Description of the task:
For this exercise, output exactly and only the lines running from the one with "Click the ellipsis" through the final line of the data below, without pictures.

(Saved entries)
=== Section Start ===

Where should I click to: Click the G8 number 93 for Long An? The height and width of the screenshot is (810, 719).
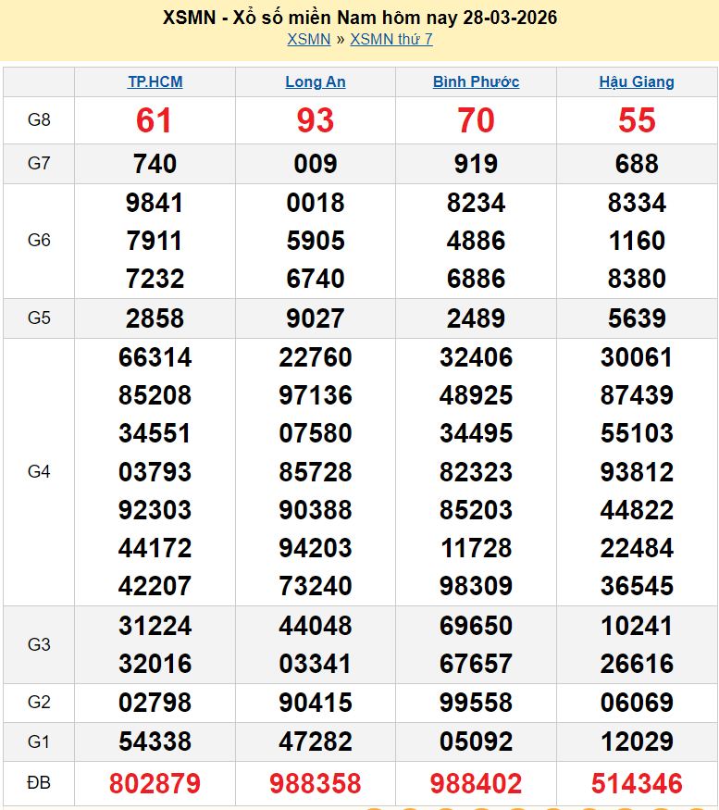(x=316, y=120)
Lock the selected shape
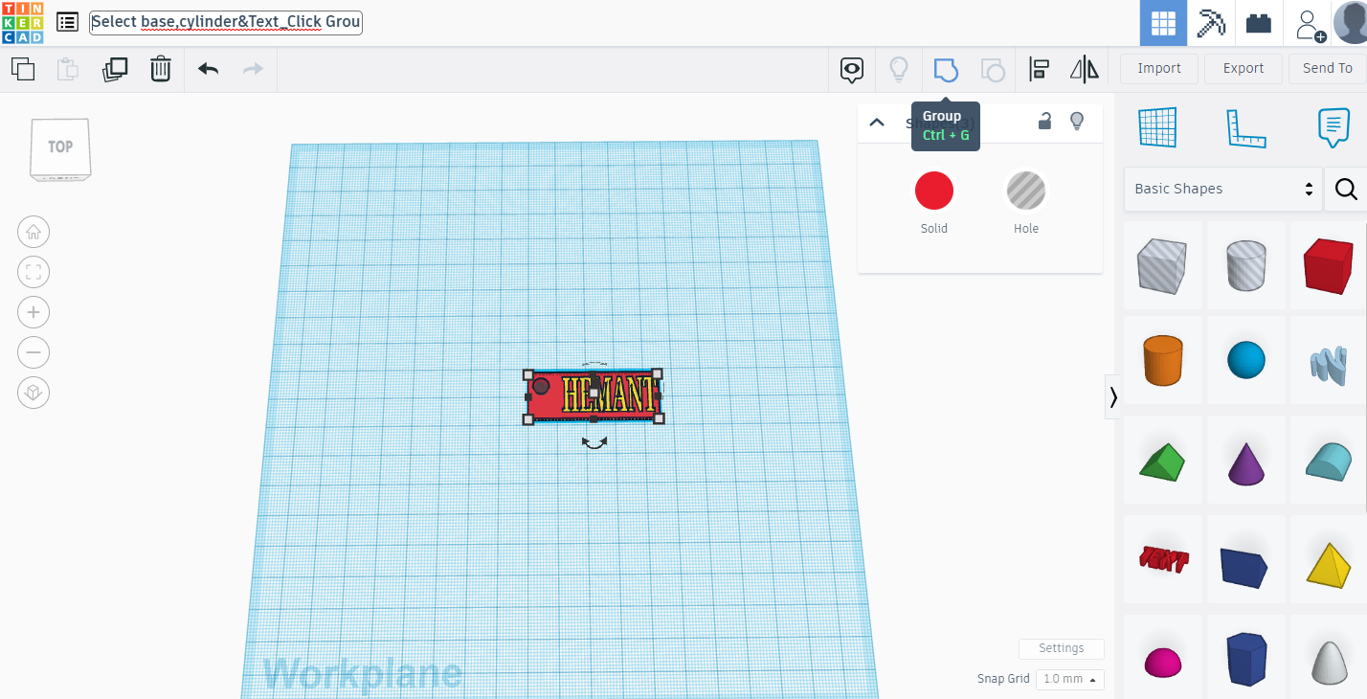Screen dimensions: 1367x699 (x=1044, y=122)
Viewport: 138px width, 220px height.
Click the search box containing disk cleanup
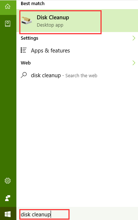pyautogui.click(x=44, y=215)
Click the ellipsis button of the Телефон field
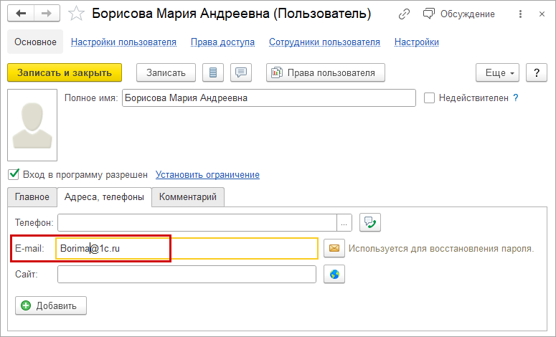 click(x=345, y=223)
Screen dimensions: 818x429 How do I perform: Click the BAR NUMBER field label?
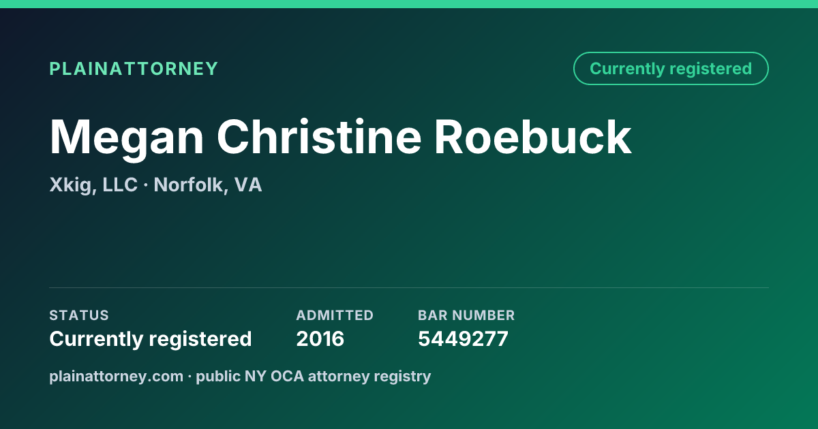pyautogui.click(x=466, y=315)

=== Section End ===

Written reply:
Click the ellipsis button of the Телефон field
 click(x=345, y=223)
Screen dimensions: 818x429 How do I perform: Click the BAR NUMBER field label?
pyautogui.click(x=466, y=315)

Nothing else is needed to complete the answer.